** begin Information given **

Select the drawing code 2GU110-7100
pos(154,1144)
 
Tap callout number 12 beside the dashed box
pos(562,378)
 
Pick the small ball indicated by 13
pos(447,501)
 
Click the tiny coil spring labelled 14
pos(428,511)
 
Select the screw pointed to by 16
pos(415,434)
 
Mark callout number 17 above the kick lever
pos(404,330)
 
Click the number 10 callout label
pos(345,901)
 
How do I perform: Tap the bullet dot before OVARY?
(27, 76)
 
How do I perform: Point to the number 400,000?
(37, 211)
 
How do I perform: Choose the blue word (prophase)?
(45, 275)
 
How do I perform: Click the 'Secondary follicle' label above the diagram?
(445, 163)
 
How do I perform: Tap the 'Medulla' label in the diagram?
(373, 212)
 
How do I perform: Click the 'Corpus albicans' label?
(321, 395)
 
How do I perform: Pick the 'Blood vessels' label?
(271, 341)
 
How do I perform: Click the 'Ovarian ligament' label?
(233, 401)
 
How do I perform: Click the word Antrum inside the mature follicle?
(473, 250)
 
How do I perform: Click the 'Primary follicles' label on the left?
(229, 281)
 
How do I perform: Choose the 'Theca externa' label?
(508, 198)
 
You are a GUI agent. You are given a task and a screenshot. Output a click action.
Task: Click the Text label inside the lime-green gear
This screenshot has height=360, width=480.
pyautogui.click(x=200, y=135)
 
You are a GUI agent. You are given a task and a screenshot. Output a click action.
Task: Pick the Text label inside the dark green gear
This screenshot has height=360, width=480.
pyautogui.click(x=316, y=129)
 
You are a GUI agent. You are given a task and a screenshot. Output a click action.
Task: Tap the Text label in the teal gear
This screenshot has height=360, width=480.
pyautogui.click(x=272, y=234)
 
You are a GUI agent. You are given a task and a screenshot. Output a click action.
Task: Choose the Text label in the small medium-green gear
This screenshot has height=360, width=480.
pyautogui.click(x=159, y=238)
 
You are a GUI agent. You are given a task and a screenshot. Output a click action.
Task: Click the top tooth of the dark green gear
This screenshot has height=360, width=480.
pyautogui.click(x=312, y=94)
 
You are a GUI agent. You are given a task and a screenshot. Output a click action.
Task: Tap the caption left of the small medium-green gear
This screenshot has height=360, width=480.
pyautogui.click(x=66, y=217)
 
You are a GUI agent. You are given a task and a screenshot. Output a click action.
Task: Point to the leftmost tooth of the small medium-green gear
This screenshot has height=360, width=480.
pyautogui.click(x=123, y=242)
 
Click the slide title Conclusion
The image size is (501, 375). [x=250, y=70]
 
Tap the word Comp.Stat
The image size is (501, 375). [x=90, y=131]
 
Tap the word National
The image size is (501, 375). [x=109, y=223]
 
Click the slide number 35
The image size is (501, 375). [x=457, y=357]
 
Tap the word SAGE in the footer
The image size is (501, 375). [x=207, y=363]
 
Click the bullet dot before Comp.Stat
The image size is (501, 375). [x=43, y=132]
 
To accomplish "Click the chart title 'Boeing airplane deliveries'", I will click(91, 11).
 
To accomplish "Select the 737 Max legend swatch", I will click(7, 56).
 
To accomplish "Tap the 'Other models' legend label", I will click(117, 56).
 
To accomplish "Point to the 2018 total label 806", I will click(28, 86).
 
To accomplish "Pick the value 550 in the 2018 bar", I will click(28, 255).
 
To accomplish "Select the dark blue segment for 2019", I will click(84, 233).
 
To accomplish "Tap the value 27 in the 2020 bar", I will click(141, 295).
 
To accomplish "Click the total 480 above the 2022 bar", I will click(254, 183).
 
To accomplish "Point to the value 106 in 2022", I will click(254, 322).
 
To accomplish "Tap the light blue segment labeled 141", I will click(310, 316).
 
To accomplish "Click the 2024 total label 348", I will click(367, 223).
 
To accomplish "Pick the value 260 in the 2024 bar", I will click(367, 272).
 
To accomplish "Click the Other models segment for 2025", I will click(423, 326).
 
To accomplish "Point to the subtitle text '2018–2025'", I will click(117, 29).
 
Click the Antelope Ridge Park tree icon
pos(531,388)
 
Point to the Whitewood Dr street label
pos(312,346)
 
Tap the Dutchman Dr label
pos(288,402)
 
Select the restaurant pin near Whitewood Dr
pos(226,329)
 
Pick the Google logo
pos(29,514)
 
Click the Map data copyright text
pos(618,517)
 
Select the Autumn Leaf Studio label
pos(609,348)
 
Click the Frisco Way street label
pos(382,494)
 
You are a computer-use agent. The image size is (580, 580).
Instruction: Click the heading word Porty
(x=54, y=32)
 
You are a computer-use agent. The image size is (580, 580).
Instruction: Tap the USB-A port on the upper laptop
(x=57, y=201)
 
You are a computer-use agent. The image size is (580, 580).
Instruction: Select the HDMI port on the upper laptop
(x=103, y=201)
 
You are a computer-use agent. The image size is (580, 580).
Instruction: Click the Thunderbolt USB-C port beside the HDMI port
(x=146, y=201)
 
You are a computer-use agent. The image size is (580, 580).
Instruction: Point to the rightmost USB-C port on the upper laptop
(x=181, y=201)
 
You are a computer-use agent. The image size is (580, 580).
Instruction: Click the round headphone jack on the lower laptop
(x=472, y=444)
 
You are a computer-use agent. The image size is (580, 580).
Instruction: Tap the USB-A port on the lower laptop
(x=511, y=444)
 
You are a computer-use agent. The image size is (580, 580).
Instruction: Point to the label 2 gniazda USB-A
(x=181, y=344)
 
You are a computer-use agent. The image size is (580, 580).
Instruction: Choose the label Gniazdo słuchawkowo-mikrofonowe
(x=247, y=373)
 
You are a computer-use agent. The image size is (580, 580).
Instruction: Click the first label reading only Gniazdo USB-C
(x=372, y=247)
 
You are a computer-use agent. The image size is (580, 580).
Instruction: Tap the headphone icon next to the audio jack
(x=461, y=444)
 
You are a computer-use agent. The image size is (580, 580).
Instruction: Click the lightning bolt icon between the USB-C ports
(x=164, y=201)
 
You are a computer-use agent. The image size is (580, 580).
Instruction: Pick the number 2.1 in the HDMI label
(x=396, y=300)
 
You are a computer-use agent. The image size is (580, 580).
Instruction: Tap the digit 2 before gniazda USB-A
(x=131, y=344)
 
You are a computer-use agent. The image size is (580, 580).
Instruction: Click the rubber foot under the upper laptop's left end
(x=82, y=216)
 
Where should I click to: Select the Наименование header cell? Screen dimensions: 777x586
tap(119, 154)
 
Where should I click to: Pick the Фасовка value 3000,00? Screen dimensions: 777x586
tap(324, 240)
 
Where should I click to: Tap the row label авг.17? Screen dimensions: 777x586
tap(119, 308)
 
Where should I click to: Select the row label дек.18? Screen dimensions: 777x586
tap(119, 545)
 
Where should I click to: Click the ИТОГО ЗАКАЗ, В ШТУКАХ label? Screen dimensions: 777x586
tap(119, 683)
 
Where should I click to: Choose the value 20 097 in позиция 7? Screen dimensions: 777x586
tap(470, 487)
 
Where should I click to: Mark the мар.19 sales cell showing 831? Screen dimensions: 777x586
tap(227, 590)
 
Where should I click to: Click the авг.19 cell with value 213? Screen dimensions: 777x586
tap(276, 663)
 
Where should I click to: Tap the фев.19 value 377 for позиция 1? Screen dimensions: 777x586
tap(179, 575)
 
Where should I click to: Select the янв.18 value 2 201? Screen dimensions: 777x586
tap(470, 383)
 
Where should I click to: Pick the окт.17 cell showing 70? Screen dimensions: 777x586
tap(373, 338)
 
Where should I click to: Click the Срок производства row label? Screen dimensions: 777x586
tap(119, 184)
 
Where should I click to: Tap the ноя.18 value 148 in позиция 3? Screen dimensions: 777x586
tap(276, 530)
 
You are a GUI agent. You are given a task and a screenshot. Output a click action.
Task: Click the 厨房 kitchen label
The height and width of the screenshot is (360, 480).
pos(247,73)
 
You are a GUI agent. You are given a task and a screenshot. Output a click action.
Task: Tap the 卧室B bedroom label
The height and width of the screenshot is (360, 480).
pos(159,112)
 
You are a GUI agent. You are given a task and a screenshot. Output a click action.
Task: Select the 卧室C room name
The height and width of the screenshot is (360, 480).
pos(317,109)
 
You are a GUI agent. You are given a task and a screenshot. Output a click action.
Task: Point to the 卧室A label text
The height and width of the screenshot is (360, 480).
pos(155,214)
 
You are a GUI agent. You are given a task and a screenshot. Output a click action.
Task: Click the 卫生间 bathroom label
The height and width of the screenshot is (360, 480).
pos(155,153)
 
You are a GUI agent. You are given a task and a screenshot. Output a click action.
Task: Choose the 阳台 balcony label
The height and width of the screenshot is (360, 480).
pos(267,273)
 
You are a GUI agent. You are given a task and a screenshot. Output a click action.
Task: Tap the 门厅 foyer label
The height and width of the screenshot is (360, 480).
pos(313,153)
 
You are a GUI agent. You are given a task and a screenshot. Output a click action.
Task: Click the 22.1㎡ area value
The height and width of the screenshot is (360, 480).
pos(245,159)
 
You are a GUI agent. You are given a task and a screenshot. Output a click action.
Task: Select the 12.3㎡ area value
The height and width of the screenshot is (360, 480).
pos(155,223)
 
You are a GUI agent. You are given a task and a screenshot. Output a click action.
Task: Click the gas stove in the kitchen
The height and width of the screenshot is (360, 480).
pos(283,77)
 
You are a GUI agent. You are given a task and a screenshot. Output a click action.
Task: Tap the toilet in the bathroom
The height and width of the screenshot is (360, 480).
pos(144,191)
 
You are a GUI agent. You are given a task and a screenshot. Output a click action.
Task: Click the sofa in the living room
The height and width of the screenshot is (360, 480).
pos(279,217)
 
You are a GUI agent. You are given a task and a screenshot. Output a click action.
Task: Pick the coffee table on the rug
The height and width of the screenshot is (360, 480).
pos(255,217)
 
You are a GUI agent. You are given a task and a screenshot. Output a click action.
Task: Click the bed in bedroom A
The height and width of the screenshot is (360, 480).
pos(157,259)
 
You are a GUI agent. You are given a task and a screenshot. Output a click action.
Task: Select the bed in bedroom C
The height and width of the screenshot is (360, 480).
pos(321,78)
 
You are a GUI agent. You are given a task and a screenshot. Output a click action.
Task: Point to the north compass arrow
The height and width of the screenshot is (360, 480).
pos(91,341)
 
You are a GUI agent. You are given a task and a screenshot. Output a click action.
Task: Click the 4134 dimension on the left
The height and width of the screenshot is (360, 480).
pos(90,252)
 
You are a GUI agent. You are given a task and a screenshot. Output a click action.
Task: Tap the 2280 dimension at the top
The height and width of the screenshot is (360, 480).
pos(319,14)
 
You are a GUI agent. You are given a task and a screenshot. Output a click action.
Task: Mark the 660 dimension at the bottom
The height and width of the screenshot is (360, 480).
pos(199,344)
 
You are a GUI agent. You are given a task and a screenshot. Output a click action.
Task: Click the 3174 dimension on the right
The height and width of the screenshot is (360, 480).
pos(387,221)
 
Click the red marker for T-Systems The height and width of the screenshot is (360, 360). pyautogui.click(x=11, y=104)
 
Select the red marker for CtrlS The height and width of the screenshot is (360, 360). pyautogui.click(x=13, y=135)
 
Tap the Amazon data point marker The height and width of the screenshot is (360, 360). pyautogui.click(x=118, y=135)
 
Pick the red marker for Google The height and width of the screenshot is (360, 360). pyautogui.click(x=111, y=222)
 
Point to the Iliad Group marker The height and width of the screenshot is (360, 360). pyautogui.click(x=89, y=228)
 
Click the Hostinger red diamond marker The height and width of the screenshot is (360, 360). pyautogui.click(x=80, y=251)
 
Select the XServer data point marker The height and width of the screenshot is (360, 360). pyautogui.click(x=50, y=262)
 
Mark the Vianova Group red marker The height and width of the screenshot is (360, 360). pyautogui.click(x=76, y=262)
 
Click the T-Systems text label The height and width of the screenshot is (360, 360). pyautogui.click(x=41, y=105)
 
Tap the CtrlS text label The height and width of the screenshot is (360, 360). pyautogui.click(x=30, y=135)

** end Information given **

**What is required**
How many of the lines above contain the string "word", with case taken into account? Reply with the number alone.

**Correct response**
6